Assignment: What are the lines from the one containing "500x370 pixels. At" through the last line of the records below? Return them exactly, leaving out pictures.

***

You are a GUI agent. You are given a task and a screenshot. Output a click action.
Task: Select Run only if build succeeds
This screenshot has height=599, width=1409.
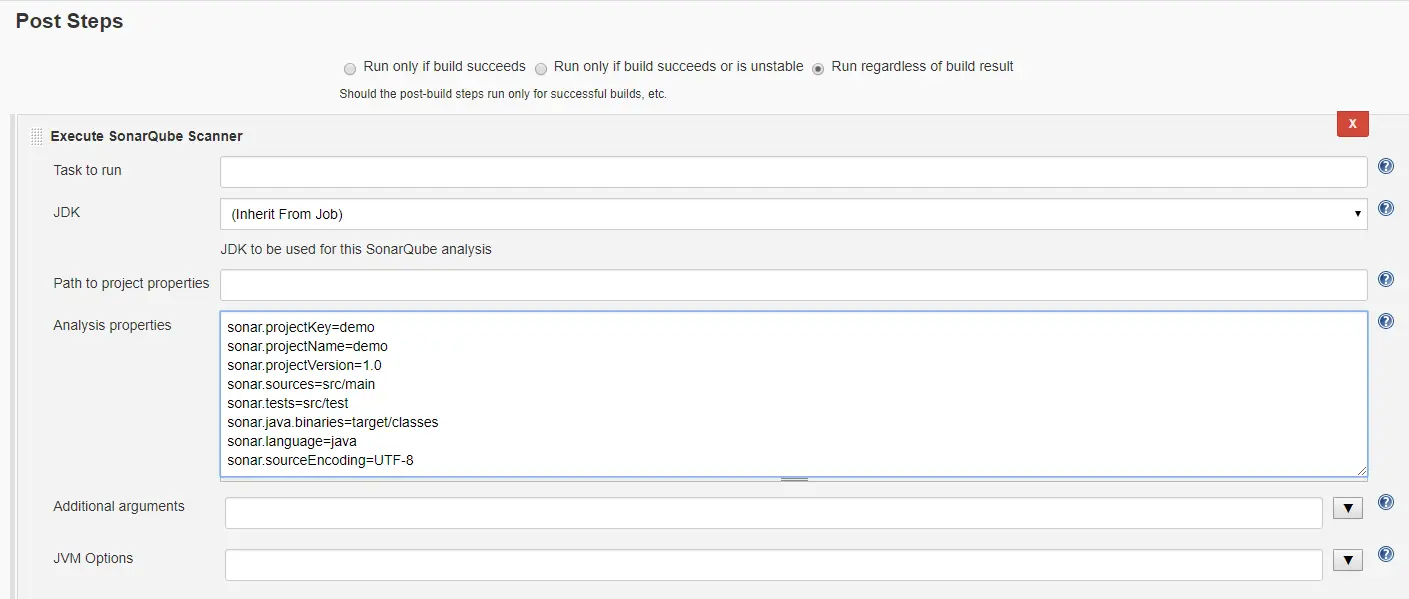pyautogui.click(x=350, y=68)
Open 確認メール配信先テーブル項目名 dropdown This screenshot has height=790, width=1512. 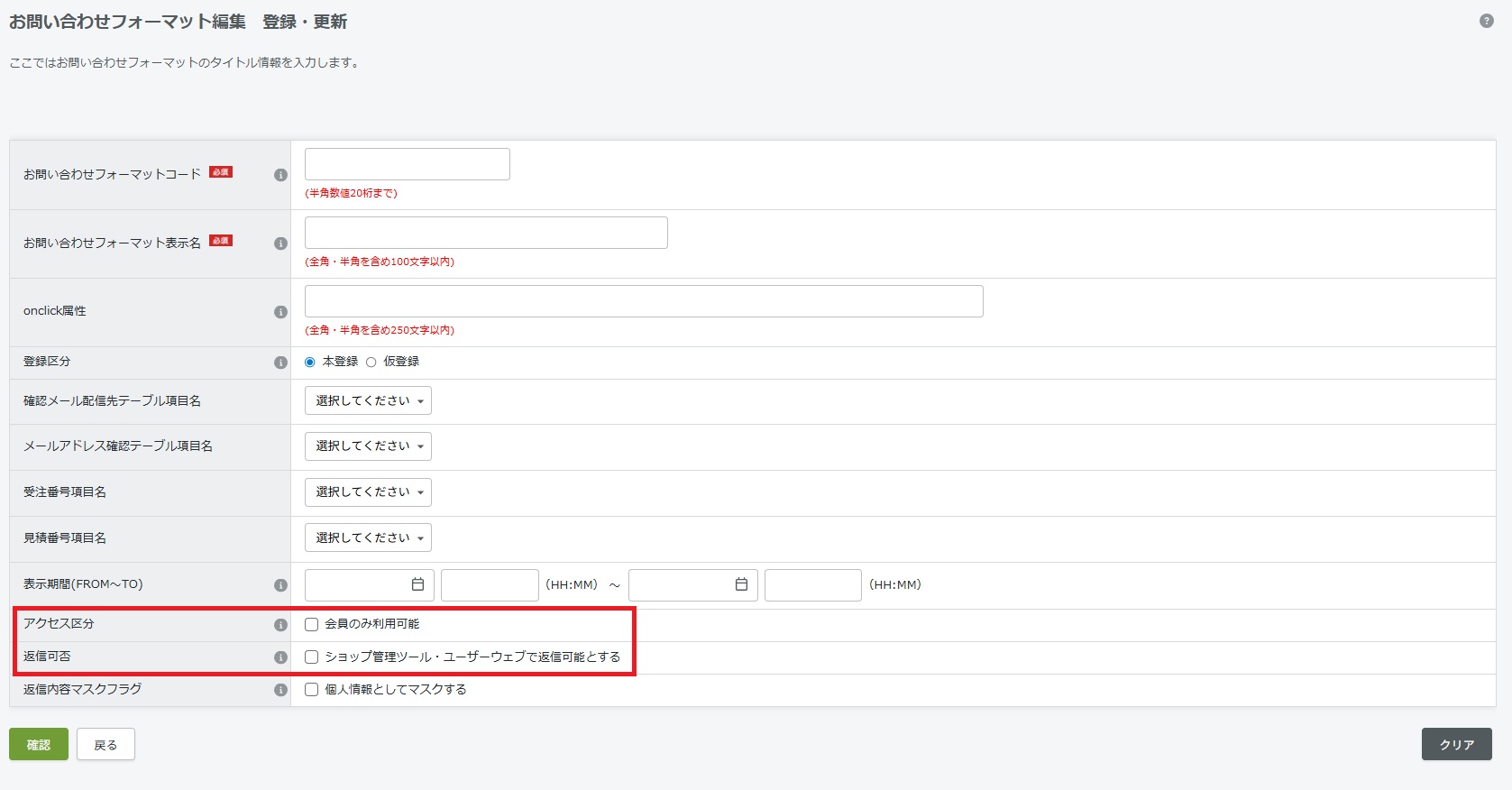pos(368,400)
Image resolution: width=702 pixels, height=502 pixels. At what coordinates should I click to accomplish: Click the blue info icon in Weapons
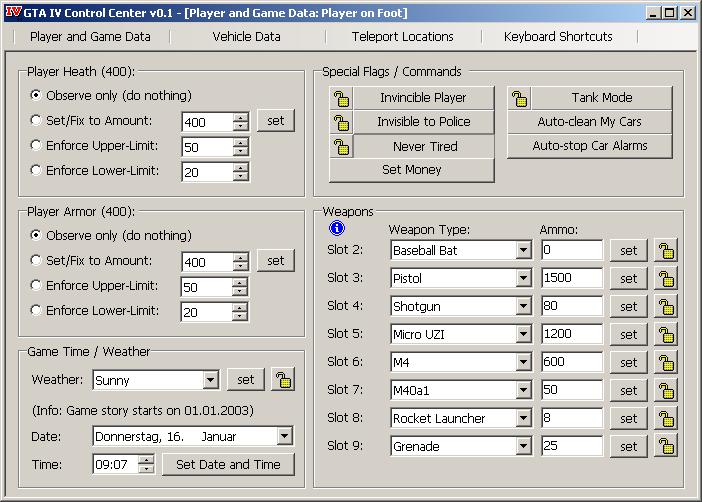tap(337, 229)
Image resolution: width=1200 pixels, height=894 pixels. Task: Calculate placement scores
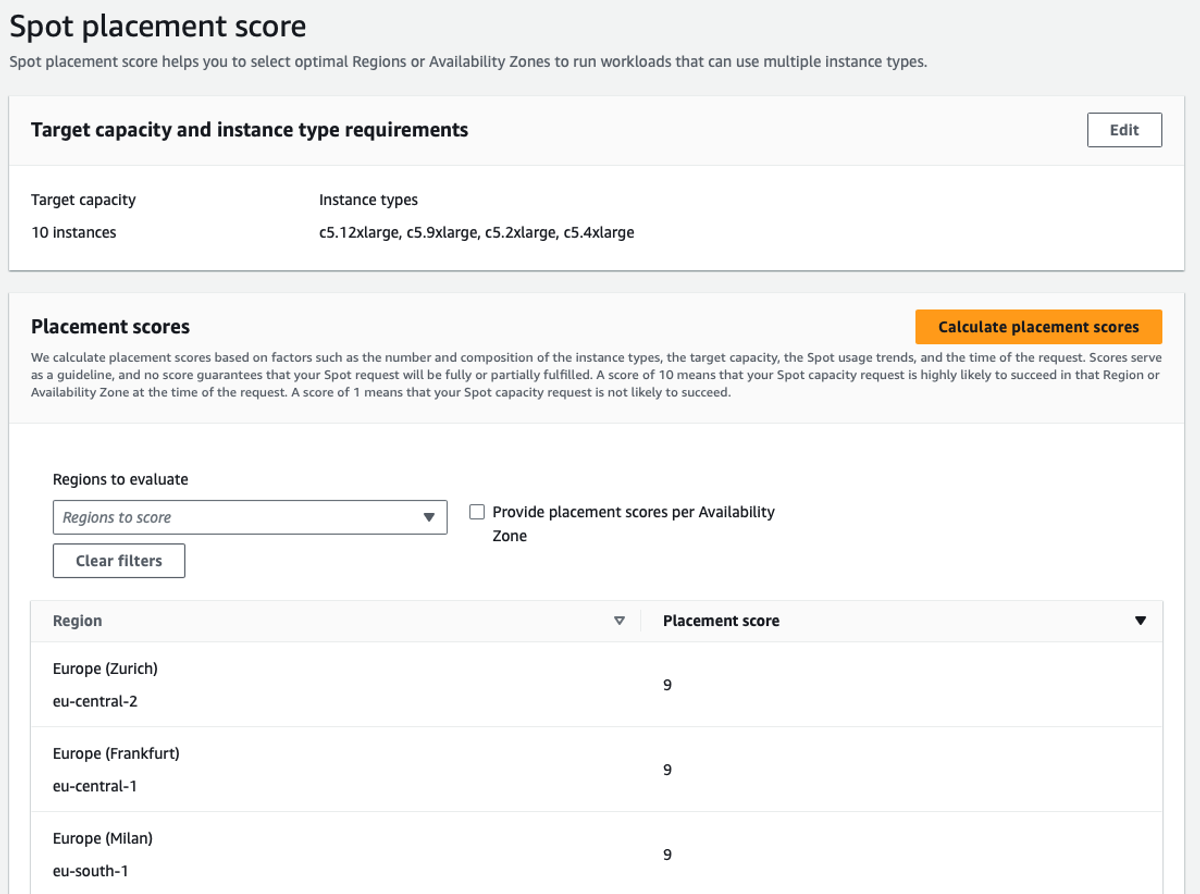1038,327
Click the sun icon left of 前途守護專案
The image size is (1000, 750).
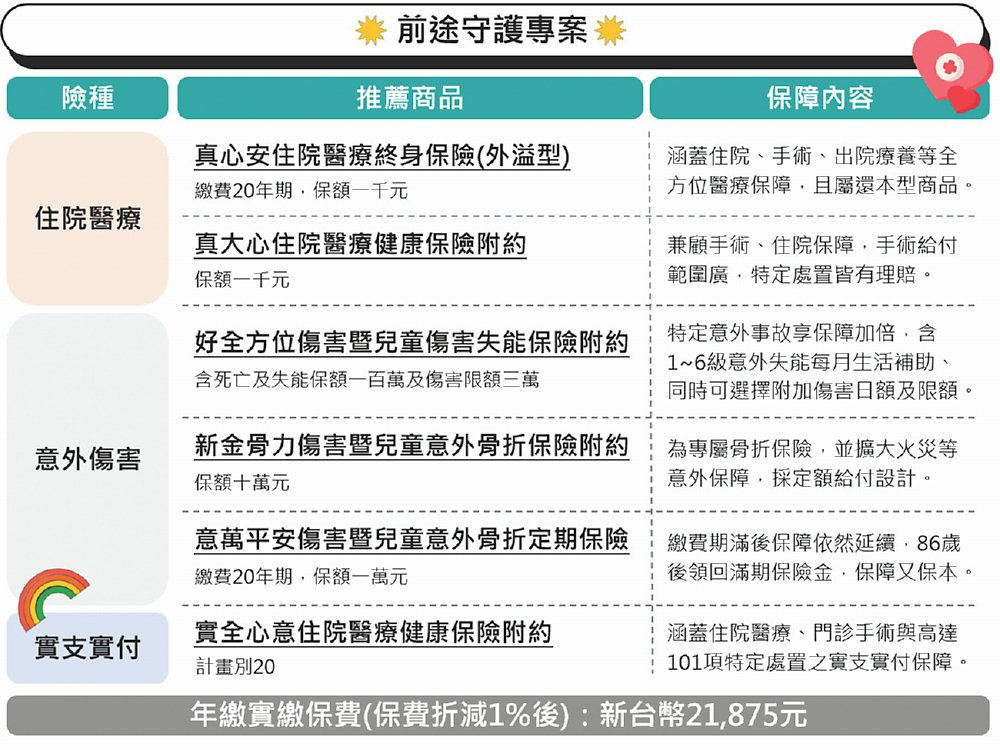tap(371, 31)
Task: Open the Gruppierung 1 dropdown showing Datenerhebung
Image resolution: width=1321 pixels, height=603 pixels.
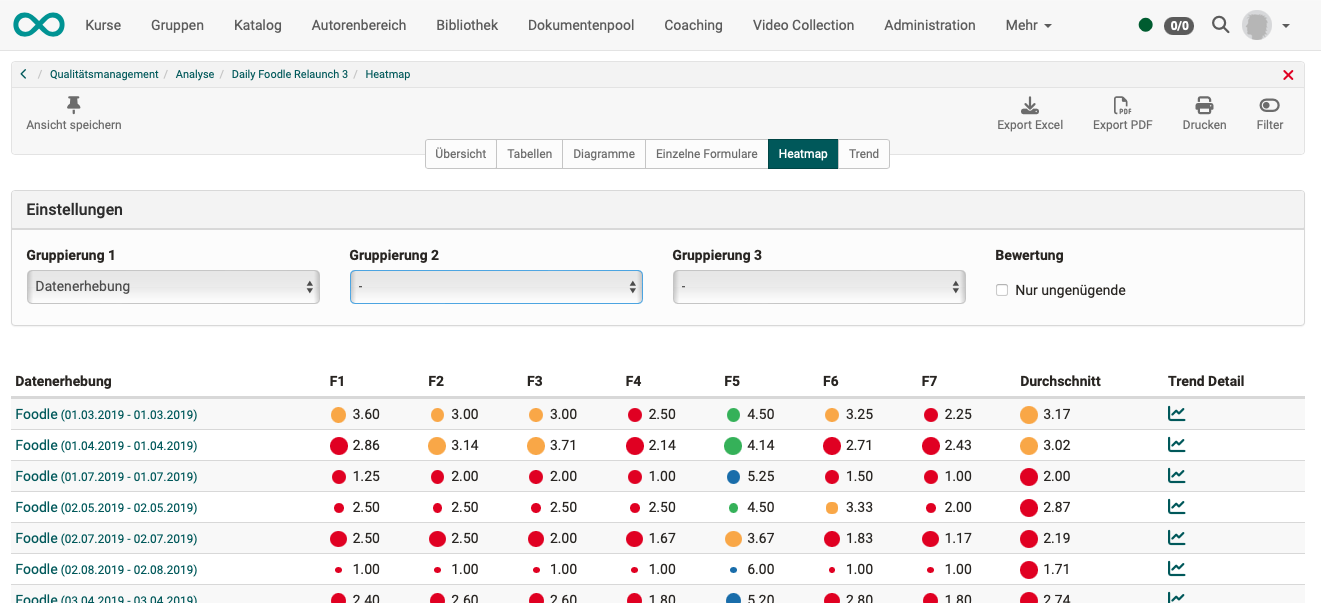Action: pos(173,286)
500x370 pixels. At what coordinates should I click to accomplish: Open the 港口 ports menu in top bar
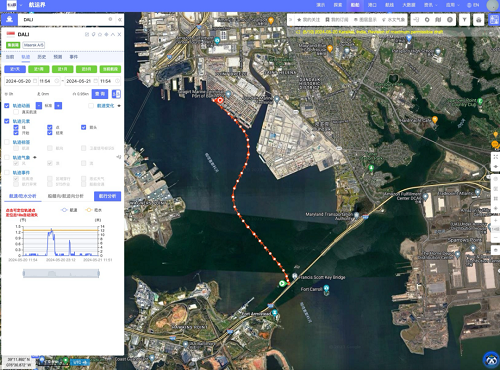[372, 5]
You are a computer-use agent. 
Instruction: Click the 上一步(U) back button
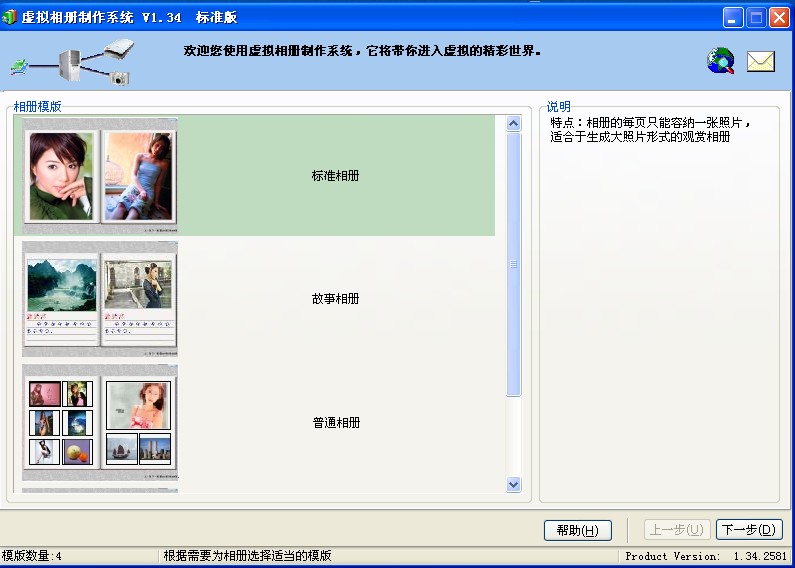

***

Solution to this problem:
500x370 pixels. At what coordinates should I click to accomplish: Open the 港口 ports menu in top bar
[372, 5]
You are a computer-use agent. 
Instruction: Click the 上一步(U) back button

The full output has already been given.